Required tasks:
1/ Output the stretch of the article about Peter Westra's death from "For years, including" through "school ski coach.", copying it word for word.
2/ Shorten the paragraph of the article about Peter Westra's death that begins "Peter, her only son and middle child," and keep its main facts.
3/ Take the article about Peter Westra's death further, picking up after its final sentence.

Selected excerpt:
=== Begin Enclosure ===
A decade ago, Mary Rondeau Westra's life was nearly as bright as her son Peter's.

Living on the shore of White Bear Lake in Dellwood, Westra enjoyed her two jobs: raising money for the Minneapolis Institute of Arts when she wasn't taking care of her three kids.

Peter, her only son and middle child, was gregarious, smart, good-looking and athletic. He scored a perfect 800 on his math SAT, was a charismatic leader of the cross-country ski team at St. Paul Academy, went on to Middlebury College in Vermont and, by 24, had landed a $125,000-a-year investment banking job at Deutsche Banc in London.

Peter came home to celebrate his grandmother's 90th birthday in July 2001 and, on his way back to England, stopped in Philadelphia for his college buddy's pre-wedding bachelor weekend. He played mini-golf, rode a go-kart, went out to dinner. Hours later, Peter was dead on the sidewalk outside the Naked City strip joint in Atlantic City, beaten to death by a bouncer who would spend seven years in prison.

"We had this perfect little life all wrapped up, like nothing bad is ever going to happen here," said Mary, who is now 65 and lives with her husband, Mark, in White Bear Lake. "Well, try having your son murdered, drunk and on the pavement."

For years, including sitting through the heart-wrenching trial of the bouncer, Mary wrote in her journals to help ease her grief. Now, after years of writing classes, writing groups and hard work, Westra's memoir -- "After the Murder of My Son" -- has been published by North Star Press of St. Cloud.

"Peter was such a bubbly, outgoing person and I'm so glad Mary has written this book, even though it's something we're uncomfortable talking about," said Mickey Scott, Peter's former high school ski coach.

Scott organizes the annual and popular Peter Westra Sprints high school ski event every December to honor him. To this day, Scott has kept a 15-year-old hand-written note from Peter, urging her to coach the ski team.
=== End Enclosure ===
Items from a dataset:
=== Begin Enclosure ===
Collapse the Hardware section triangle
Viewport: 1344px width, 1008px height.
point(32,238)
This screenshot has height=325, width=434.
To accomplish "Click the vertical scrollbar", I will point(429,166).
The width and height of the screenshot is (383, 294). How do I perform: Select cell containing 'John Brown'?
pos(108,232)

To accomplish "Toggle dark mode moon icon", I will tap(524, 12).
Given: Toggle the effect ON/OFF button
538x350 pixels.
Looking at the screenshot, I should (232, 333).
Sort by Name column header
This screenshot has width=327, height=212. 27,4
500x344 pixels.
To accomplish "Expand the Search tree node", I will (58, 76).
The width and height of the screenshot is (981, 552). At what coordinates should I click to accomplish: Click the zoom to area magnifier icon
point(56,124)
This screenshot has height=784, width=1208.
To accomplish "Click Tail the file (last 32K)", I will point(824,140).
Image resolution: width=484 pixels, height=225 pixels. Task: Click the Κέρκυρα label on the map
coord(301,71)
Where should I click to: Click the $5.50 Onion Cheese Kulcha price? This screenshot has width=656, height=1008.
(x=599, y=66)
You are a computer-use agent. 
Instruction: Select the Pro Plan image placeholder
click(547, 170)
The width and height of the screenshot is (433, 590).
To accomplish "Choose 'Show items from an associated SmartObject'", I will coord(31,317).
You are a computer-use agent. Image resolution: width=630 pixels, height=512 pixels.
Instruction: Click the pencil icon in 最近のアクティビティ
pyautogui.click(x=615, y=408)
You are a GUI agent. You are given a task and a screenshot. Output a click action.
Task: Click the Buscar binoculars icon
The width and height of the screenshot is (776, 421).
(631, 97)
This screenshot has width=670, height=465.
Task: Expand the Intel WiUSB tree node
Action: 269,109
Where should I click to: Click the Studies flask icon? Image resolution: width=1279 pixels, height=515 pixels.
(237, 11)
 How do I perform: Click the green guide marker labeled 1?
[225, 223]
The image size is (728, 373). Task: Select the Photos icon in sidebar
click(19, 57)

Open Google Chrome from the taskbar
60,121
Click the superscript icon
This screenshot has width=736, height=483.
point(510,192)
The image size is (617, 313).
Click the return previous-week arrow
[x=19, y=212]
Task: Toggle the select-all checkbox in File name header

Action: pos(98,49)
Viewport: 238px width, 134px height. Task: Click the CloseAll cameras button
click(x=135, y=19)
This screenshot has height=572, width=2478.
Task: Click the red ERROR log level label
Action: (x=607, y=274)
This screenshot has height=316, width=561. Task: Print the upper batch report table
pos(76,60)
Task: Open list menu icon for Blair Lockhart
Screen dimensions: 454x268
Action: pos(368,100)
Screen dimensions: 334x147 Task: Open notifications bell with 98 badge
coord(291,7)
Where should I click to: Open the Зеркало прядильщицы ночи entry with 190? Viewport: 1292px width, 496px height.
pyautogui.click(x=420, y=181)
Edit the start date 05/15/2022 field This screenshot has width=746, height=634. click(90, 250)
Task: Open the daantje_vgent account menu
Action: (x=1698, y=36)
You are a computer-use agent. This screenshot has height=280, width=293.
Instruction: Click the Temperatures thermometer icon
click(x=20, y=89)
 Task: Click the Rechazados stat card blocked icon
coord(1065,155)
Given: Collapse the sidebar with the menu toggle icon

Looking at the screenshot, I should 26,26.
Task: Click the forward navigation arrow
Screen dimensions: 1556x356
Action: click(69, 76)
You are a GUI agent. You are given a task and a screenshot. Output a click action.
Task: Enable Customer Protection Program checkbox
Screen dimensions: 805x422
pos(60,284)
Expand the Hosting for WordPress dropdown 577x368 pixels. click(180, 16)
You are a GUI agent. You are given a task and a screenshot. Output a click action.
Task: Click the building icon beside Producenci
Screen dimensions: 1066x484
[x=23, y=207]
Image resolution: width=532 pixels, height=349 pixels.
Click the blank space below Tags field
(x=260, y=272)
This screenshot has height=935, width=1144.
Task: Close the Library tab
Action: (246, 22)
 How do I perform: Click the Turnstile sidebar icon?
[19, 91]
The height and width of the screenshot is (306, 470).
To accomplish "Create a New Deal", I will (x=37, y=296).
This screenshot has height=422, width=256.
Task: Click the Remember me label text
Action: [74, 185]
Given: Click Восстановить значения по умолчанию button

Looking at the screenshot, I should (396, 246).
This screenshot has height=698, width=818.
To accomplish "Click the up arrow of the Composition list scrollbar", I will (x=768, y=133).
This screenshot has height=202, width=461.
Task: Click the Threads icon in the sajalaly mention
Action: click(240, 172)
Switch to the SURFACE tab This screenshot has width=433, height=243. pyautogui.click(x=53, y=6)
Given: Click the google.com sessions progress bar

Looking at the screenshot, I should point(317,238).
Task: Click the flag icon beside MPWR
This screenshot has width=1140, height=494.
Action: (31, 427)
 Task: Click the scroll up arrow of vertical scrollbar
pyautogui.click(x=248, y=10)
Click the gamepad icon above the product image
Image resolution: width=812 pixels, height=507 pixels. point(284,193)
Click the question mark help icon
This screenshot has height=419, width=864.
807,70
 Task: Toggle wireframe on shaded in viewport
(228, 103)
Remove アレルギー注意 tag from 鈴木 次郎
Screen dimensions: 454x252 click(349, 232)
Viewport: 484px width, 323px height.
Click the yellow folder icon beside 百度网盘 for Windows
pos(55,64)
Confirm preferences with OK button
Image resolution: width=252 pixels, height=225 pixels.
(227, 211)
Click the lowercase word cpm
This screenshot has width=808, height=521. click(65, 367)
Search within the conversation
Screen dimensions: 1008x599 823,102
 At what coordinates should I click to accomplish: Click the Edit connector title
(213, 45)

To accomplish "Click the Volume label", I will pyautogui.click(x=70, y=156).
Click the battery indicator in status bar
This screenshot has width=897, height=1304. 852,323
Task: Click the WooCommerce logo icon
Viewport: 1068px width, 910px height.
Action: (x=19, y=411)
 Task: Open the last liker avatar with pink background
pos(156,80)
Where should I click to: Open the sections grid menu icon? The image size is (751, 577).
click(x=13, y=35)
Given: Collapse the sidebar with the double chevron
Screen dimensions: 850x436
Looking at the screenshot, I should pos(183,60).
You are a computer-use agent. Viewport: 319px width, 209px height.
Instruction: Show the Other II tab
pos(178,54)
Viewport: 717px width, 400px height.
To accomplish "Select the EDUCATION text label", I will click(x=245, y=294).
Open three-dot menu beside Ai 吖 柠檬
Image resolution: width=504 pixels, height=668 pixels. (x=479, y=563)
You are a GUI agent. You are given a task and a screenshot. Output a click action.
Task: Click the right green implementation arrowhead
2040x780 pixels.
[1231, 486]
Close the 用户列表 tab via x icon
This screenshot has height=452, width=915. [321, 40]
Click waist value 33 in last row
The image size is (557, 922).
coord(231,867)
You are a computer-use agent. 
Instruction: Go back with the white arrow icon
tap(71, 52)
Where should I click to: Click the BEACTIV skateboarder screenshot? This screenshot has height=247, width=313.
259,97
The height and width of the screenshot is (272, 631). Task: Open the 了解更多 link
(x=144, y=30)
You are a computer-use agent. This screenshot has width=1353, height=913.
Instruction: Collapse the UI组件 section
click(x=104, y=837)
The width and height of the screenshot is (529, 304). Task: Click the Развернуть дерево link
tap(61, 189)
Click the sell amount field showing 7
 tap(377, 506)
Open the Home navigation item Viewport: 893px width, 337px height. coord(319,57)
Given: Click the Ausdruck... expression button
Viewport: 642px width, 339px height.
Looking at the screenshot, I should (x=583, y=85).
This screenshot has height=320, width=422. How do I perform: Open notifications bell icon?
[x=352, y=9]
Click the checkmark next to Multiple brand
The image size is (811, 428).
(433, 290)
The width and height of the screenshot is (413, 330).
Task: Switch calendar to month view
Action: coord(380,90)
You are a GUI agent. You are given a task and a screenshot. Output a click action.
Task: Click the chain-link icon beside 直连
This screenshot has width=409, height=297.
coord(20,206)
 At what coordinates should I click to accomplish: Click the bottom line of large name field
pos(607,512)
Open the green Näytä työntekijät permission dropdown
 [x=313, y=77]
=== End Enclosure ===
Task responses:
1/
For years, including sitting through the heart-wrenching trial of the bouncer, Mary wrote in her journals to help ease her grief. Now, after years of writing classes, writing groups and hard work, Westra's memoir -- "After the Murder of My Son" -- has been published by North Star Press of St. Cloud.

"Peter was such a bubbly, outgoing person and I'm so glad Mary has written this book, even though it's something we're uncomfortable talking about," said Mickey Scott, Peter's former high school ski coach.

2/ Peter, Mary's only son and middle child, was outgoing, smart, good-looking and athletic. He earned a perfect 800 on the math SAT, led the St. Paul Academy cross-country ski team, attended Middlebury College, and by 24 had a $125,000-a-year investment banking job at Deutsche Banc in London.

3/
"Not many teenage boys would write a letter to a teacher they didn't even know," she said, "but that was Peter."

When she heard about his mother's book, she told Westra it would be hard to read.

"Mary is really frank," Scott said. "She looked me in the eye and said, 'But you didn't have to live it.'"

Going beyond cathartic

Westra said she wrote her book for several reasons and not simply as a cathartic exercise. She hopes the book can help people who are grieving a loss -- and the therapists who work with them.

"The cathartic part lasted the first two years; after that it was more about reframing the raw, rough feelings into a narrative that would have meaning for readers," she said.

Throughout the process, she'd hear imagined voices saying: "Oh, you're living that again? Can't you get over it? Can't you get on to something else?"

Writing became the something else.

"I was working and crafting and making something, not just reliving and rehashing," she said. "I suppose part of my motivation was to validate Peter's life and make sense of his murder. And, I have to admit, I want to keep the best of him alive because Peter is much more than a kid who happened to be drunk and got caught in a bad, sordid place."

One exercise in a class at the Loft writing center in Minneapolis, she said, was a turning point from merely cranking out journal entries she never intended anyone to see to "the really scary" reality of taking a deeply personal story and opening it up for public consumption.

An exercise in moving on

In that one class, students were asked to make a collage with images -- but no words -- that told their story. Westra's collage included a big red heart in the middle, surrounded by fragments of snapshots and sporting images from Peter's childhood. There was also a big black boot -- the murder weapon that an autopsy said caused fatal blows to his head.

"That showed me the central message is: Love doesn't die. The big boot was on the periphery," she said, "while our love for Peter and his love for us was in the center."

She's not thrilled that the book is being labeled a "true crime memoir," because it's more a reflection on the aftermath of Peter's death than a murder mystery. A large chunk focuses on the bouncer's court case, which ended in a mistrial. He pleaded guilty before a second trial and four other strip club officials pleaded guilty to lesser charges.

At several stages, she considered quitting out of fear she was tarnishing her son's legacy. She writes about the timing of Peter's murder -- just two months before the Sept. 11 attacks -- and the jealousy she felt about his death being overshadowed by the many who died at the World Trade Center. But time improved the writing, she said.

"If I stopped halfway through, it would have been pretty raw and bitter and fearful," she said.

She hopes the book will lend insight to people going through crises as well as their family and friends.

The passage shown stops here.